まずは藝術の定義から始めよう
言葉を扱うにあたってまず大切になるのは、その言葉をどういう「意味」で使用しているか、ということだ。
特に藝術/芸術という言葉は振り幅がひどく激しい。
カントなどによれば芸術は無関心性、つまり実生活とは関係のない所謂「芸術のための芸術」に結び付けられるが、佐々木中に言わせれば人の営み自体が藝術から始まっているものであり、実生活と藝術は切り離せないどころか、生活そのものも既に藝術だということになる。
引用する。
「藝術(art, Kunst)は、ラテン語ではアルス(ars)といい、これはそもそもギリシャ語のテクネー(τεχνη)の翻訳語である。煎じ詰めて言えば、これは自然(nature, Natur, Natura, φύση)の内部で、時にはそれに抗して生き延びることを可能にする、「技藝」、あるいはより踏み込めば「工夫」とも訳すべき語である」
いま友人に佐々木さんの本を殆ど貸していて、「戦争と一人の作家」以外手元にないので引用元を詳しくは記せないが、この態度は始終一貫している。
俺が「藝術」と発言する時は全て佐々木中の定義による藝術だ。
そして「芸術」は刈り取ることであり、「藝術」は種を蒔くことだ、という「切り取れ、あの祈る手を」でなされた発言も含意している。
現代では誰もが生活と、つまり「政治」と藝術を切り離して思考しがちだが、この定義の上でそうすることはできない。それは残念ながら許されないのだ。
だから俺はただの娯楽にまで薄められ真の変革への力を失った「エンターテインメント」という藝術もどきのビジネスに心底ウンザリしている。
エンターテインメントのプレイヤー達を人は「アーティスト」と呼び、当の彼ら彼女らも自らを「アーティスト」と呼ぶ。
笑止だ。これ以上の無自覚があって良いのか。
強弁だと罵られようとこう言おう、君たちが自らをアーティストと呼ぶ事や、アーティストと呼ばれる事を否定しない事は、「罪」である、と。
もちろんその只中にあって真の変革のための次/継ぎの一手を繰り出した人もいるだろう、いると信じたい、信じている(ここで使用した「次/継ぎ」という言葉については次回詳述する)。
だが周りを見渡してみてどうか?
そこからどのようなものを見出すかは確かに受け手の感性に任されている。
誰かにとっては全く理解不能な文字の羅列から未来を引き出せる者もいれば、単純な旋律から過去を見出せる者もいるだろうし、落書きのような線や色から現象を想起する強者もいるだろう。

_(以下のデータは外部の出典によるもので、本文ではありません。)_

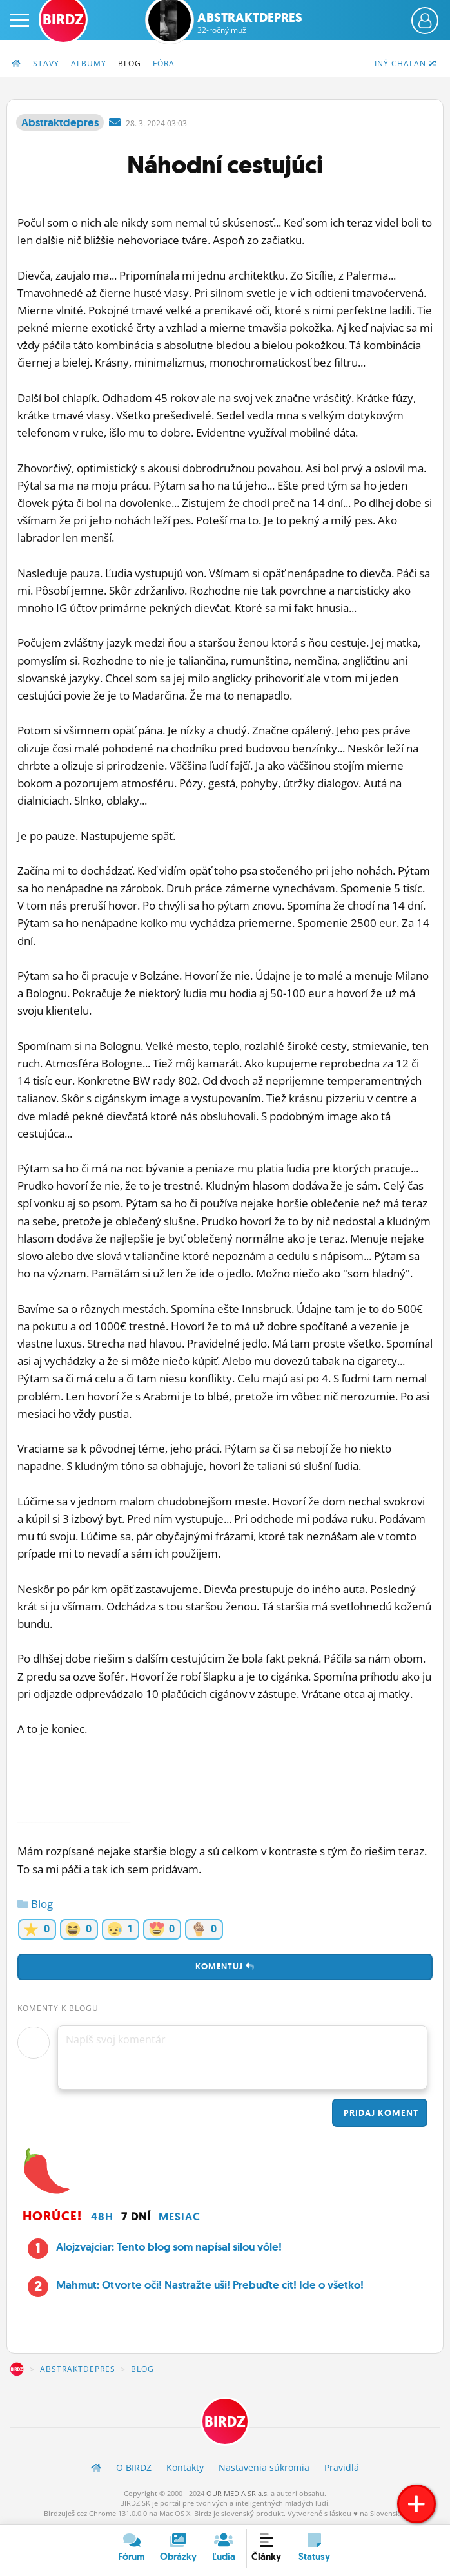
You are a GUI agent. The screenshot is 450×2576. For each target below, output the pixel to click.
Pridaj (379, 2113)
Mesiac (180, 2216)
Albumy (88, 63)
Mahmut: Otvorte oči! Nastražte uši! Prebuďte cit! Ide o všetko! (210, 2285)
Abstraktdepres (249, 22)
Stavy (46, 63)
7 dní (136, 2216)
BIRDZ (16, 2369)
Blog (129, 63)
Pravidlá (341, 2467)
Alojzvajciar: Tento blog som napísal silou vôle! (169, 2247)
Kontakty (185, 2467)
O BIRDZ (134, 2467)
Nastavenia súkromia (264, 2467)
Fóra (164, 63)
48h (102, 2216)
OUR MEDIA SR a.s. (237, 2493)
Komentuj (225, 1966)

だからといって送り手が雑魚であって良いわけはないし、むしろそのような雑魚が何かを得られる強度を孕んでいるとは到底思えない、ならば...というわけだ。
まずは言葉をできるだけ正しく、自分なりの定義を明確にしながら使用しよう。
俺はMC/ラッパーとしてマイクを握り音に乗せ言葉を発している。だからこういった事に「無関心」でいられる訳がないんだ。当然のことだろ?